** START **
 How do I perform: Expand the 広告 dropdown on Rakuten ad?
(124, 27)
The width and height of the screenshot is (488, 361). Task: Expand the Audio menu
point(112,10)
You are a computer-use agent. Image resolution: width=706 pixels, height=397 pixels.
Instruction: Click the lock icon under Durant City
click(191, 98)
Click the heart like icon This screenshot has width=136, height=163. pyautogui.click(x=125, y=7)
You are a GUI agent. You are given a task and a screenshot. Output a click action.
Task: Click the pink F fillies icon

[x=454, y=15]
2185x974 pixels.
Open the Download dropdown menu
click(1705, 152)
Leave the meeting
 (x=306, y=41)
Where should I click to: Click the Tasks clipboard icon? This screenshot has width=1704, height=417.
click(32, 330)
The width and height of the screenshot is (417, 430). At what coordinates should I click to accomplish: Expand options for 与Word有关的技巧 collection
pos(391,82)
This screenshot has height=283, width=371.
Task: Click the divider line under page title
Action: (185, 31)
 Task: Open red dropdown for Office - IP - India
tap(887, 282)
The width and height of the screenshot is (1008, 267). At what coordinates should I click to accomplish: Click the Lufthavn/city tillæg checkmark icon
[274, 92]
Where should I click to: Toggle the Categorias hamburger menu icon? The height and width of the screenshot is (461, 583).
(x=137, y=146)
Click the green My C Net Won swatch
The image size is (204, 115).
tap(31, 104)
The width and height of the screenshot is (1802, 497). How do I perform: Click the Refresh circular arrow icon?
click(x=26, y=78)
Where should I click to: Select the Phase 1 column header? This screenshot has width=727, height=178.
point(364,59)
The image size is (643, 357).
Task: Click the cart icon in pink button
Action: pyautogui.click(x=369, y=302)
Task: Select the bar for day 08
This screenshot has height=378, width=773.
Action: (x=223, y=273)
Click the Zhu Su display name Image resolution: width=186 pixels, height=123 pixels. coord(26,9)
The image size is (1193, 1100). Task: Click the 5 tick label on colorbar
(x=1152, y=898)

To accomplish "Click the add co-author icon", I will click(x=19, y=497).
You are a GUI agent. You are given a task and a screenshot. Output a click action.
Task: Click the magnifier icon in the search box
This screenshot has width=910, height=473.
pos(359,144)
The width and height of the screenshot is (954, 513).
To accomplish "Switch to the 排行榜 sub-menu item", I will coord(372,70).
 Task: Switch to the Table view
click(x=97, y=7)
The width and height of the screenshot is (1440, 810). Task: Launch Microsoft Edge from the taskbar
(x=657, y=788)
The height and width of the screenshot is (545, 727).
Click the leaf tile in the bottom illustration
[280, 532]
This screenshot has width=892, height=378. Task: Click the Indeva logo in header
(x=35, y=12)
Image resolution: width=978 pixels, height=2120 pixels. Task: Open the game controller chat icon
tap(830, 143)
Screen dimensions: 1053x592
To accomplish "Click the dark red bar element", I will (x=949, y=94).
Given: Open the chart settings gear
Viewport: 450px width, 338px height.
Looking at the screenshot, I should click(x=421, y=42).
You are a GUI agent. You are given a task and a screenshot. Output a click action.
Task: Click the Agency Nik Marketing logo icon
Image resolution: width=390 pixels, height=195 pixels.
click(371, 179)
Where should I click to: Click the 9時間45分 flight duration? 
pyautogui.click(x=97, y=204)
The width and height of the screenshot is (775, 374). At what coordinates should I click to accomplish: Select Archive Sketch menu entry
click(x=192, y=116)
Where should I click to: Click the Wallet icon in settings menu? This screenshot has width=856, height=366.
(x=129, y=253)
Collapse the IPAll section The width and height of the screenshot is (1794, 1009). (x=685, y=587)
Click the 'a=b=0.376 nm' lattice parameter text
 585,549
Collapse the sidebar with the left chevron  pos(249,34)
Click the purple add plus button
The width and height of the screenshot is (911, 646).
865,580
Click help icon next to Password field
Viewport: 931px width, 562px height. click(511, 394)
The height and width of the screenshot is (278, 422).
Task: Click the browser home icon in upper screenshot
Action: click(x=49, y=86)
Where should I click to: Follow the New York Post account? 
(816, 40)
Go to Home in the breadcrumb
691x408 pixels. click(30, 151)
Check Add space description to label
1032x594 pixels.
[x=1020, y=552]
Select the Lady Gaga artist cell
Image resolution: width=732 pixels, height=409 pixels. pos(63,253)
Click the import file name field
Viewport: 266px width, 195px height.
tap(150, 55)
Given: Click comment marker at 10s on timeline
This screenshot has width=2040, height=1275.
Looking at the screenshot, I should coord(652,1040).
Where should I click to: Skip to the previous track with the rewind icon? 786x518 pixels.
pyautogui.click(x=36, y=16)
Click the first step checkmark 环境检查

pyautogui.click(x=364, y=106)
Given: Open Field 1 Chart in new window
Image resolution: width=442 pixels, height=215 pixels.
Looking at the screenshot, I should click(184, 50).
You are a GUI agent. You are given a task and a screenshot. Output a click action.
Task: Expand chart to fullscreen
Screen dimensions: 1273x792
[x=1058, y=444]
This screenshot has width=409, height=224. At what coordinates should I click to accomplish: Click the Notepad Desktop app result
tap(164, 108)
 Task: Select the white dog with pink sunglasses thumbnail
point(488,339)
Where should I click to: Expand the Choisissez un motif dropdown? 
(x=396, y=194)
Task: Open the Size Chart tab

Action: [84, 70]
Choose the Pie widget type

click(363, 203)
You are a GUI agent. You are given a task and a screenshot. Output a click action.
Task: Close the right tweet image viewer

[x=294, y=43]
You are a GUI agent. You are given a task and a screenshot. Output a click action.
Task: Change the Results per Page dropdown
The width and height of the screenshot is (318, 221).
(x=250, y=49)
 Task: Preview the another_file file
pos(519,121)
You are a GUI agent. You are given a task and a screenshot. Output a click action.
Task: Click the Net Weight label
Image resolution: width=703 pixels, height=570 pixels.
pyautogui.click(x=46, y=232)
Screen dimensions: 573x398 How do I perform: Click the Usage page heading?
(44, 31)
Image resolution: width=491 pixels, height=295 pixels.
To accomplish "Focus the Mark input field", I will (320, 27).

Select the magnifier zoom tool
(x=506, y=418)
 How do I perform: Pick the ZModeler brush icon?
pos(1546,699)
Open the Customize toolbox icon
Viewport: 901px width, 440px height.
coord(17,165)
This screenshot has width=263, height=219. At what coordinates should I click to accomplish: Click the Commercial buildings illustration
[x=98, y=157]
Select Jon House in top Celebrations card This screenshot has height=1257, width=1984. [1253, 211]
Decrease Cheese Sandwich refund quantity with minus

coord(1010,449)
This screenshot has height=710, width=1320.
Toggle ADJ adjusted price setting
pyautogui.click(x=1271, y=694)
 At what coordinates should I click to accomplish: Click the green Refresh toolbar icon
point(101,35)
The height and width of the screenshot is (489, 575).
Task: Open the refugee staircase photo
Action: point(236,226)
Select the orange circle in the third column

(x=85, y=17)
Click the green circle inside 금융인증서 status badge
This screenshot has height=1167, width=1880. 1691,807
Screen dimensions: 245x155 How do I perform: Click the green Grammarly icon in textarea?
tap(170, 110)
** END **
REQUIRED TASK> Rewrite the data above as a numbered list with one line per item, starting at the line containing "Image resolution: width=491" and ending at the line containing "coord(17,165)". Leave out blank lines.

CORRECT OUTPUT>
1. Image resolution: width=491 pixels, height=295 pixels.
2. To accomplish "Focus the Mark input field", I will (320, 27).
3. Select the magnifier zoom tool
4. (x=506, y=418)
5.  How do I perform: Pick the ZModeler brush icon?
6. pos(1546,699)
7. Open the Customize toolbox icon
8. Viewport: 901px width, 440px height.
9. coord(17,165)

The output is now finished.